Demokrasilerin nasıl erozyona uğradığı gözden kaçmıyor. Neredeyse hemen her yerde seçmen oyunu sağa ya da aşırı sağa veriyor. Merkezdeki seçmen ani radikalizme kapılıyor. Ortalama vatandaş büyük partiler tarafından ihmal edilmişlik hissine kapılıyor, öfke ve hayal kırıklığının suçunu ‘sisteme' veriyor. Siyasi partiler kadar siyasi elitler de reddediliyor. ‘Öfkeli vatandaş' devletten bezmiş ve bu tutumuyla demokratik uzlaşı yeteneği gibi göçmenlere, seçmenlere ve küreselleşmeye de cephe alıyor. İçine kapanmış, yurdunu ve vatanını muhafaza etmek istiyor. Brüksel'e ve Avrupa Birliği'ne güvenmiyor. Fransa, Britanya, Polonya, İtalya, Almanya, Danimarka ve ABD'de ‘yukarıdakilere' isyan ediyor.
Birleşiyorlar
Öfkesine ve hayal kırıklığına tercüman olacak partilere yöneliyor. Aradığını Ulusal Cephe, UKIP, Danimarka Halk Partisi, Almanya İçin Alternatif, Hollandalı Wilders ve Belçika'daki Flaman Halk Partisi'nde buluyor. Dar kafalı küçük burjuva dışa kapanıyor, çoktan geride kalmış olan eski zamanların değerlerini arıyor. Dünyaya açık olamıyor. Öncelikle Afganistan'dan Fas'a kadar uzanan Müslüman ülkeler kuşağındaki yabancı kültür çevresinden göçmen ve yabancı gelmesini istemiyor.
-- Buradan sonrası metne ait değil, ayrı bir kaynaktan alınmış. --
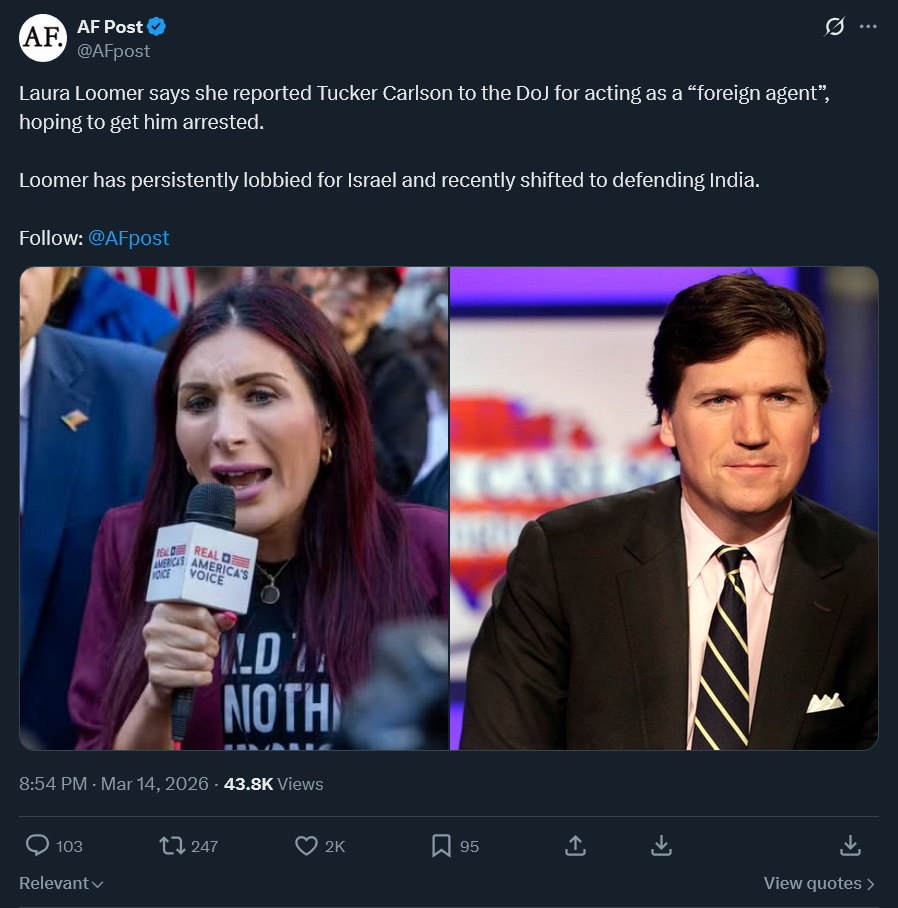
Task: Click the download icon beside share
Action: (661, 846)
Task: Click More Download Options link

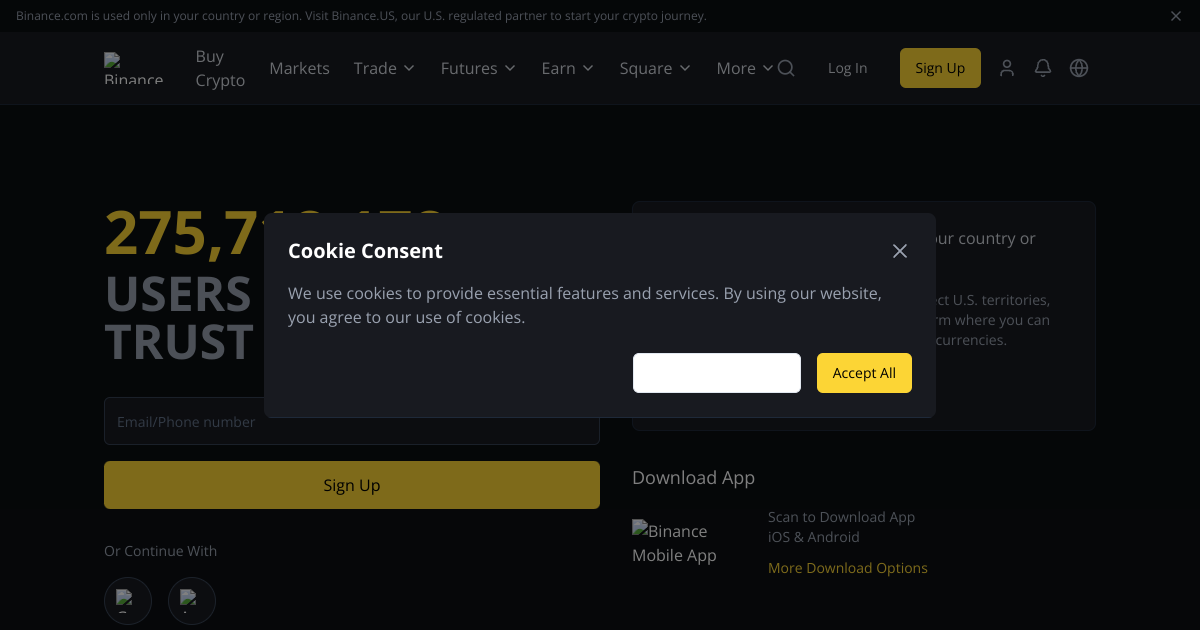Action: 848,567

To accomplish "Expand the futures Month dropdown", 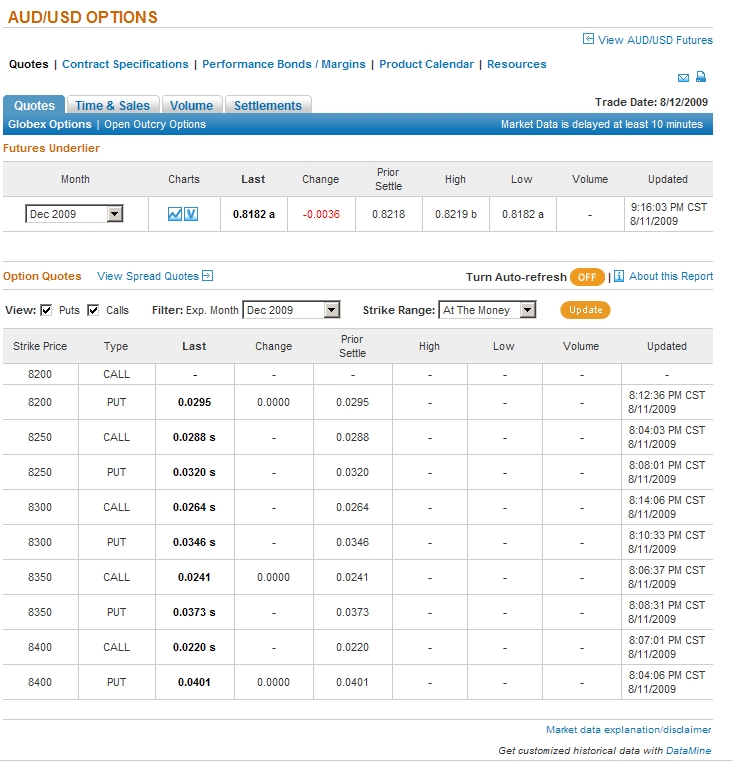I will point(114,214).
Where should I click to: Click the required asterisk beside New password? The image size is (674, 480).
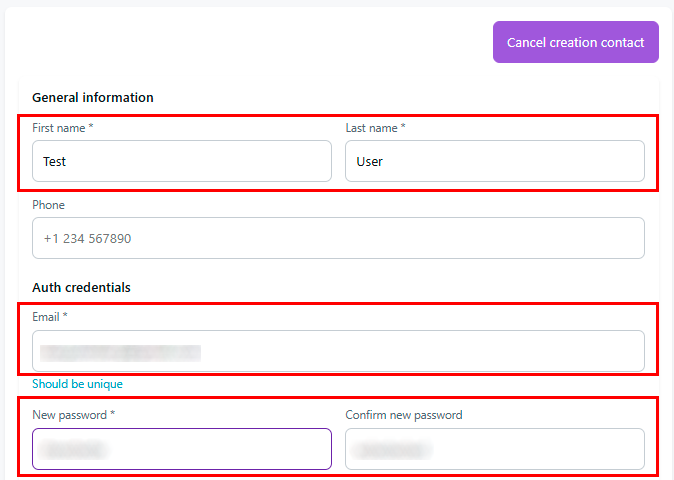pos(114,415)
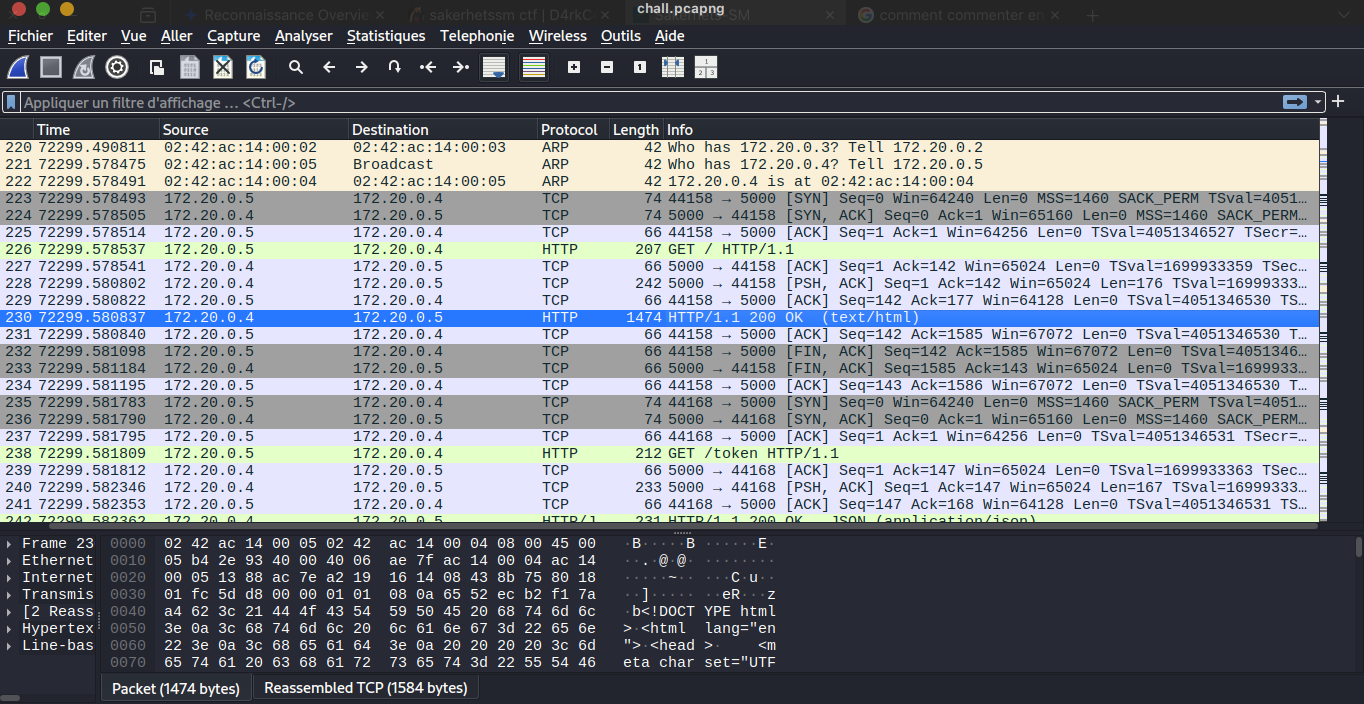This screenshot has width=1364, height=704.
Task: Reload the current capture file
Action: point(256,67)
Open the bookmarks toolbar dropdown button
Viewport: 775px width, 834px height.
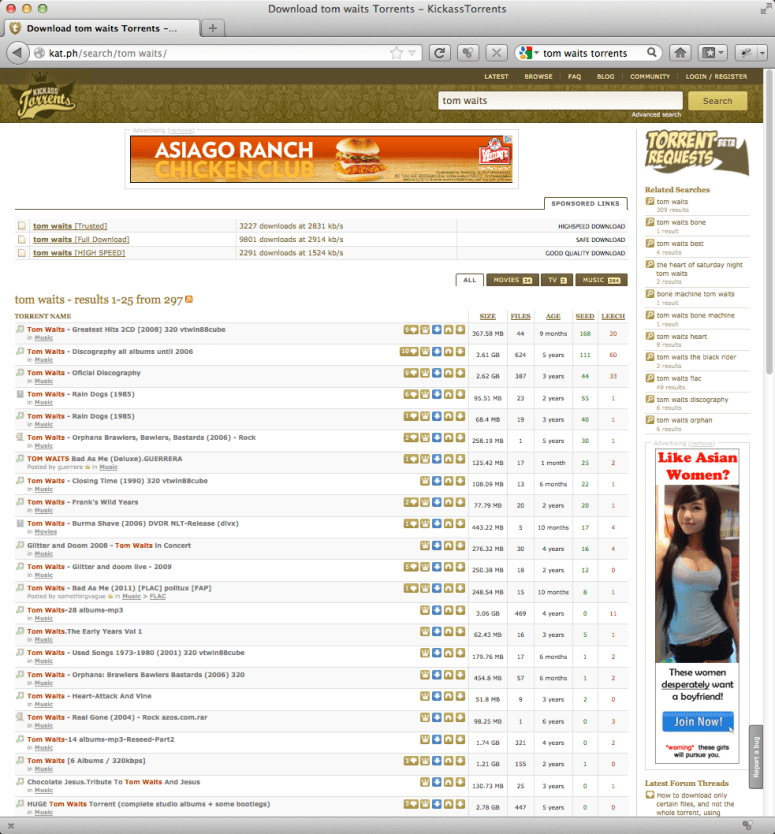(x=712, y=53)
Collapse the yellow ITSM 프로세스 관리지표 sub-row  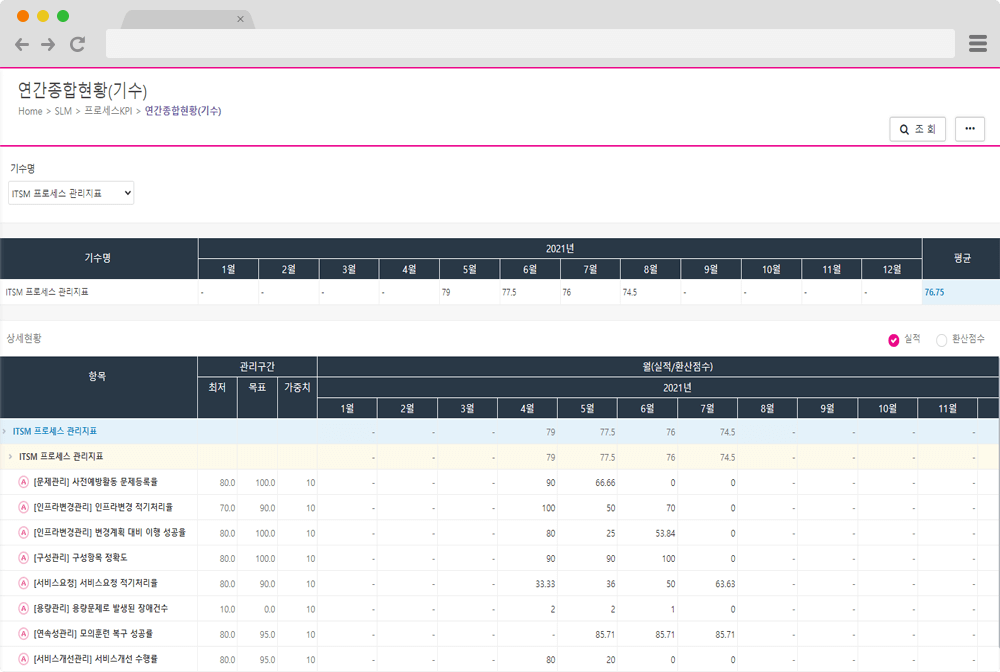coord(11,457)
Küçük burjuvanın programında ‘yabancıdan korun, onu reddet' yazıyor. Yerleşik partiler ve ılımlı politikacılar ‘öfkeli seçmene' karşı birleştikçe toplumdaki bölünme de artıyor ve memnuniyetsizler cenahındaki ‘yukarıdakilere' karşı kenetlenme güçleniyor. Başarı, bütünleşmelerine zemin hazırlıyor. Çoğunluk tereddüde kapılıyor ve aniden patlak veren radikalleşme karşısında ne yapması gerektiğini bilemiyor.
Öfke nefrete dönüyor
Kabalık ve hoyratlık da tırmanıyor. Sadece internette değil, meydanlarda da tahkir ve aşağılamalar artıyor. Angela Merkel her gün seviyesiz hakaretlere uğruyor. Edep ve ölçü nedir, bilinmiyor. Ne kadar yüksek sesle sivri sloganlar atarsan, o kadar başarılı olursun düşüncesi kafalara yerleşmiş. Sağduyu ve terbiye çağrıları işe yaramıyor. Demokratik refah toplumunun marjinal unsurlarına siyaset erişemiyor. İçlerine kapanıp, komplo teorileri üretirken, öfkeleri nefrete dönüşüyor.
İhmal edilenlerin ve ihmal edilmişlik duygusuna kapılanların hayal kırıklığı böyle dışa vuruluyor. Bu zümre, toplumu ve devleti sadakatiyle ve ödediği vergilerle ayakta tutan zümredir. Avrupa Merkez Bankası'nın sıfır faiz politikası yüzünden tasarruflarının eriyişi karşısında çaresiz kalanlardır. Zenginlerin ve şirketlerin vergi ödememesine ya da vergi cennetlerine para kaçırmasına öfke duyanlardır. Milyonlarca gencin iyi eğitim almış olmasına rağmen işsizliğe mahkûm edildiğini görenlerdir. Milyarların nasıl israf edildiğini ama günlük ihtiyaçlara para harcanmadığını bilenlerdir. Çalışmadan kendine baktıranları tanıyanlardır. Orta halli çoğunluk sol düşünceyle sağa oy vermektedir. ‘Yukarıdakilerin' ahlak dersi verircesine birlik ve beraberlik çağrısı yapıp da kendi sözlerine uymamaları sağa kayan zümreyi sevindirir. Sağın hayal kırıklığı demokrasileri elitlerin sandığından çok daha fazla meşgul edecektir.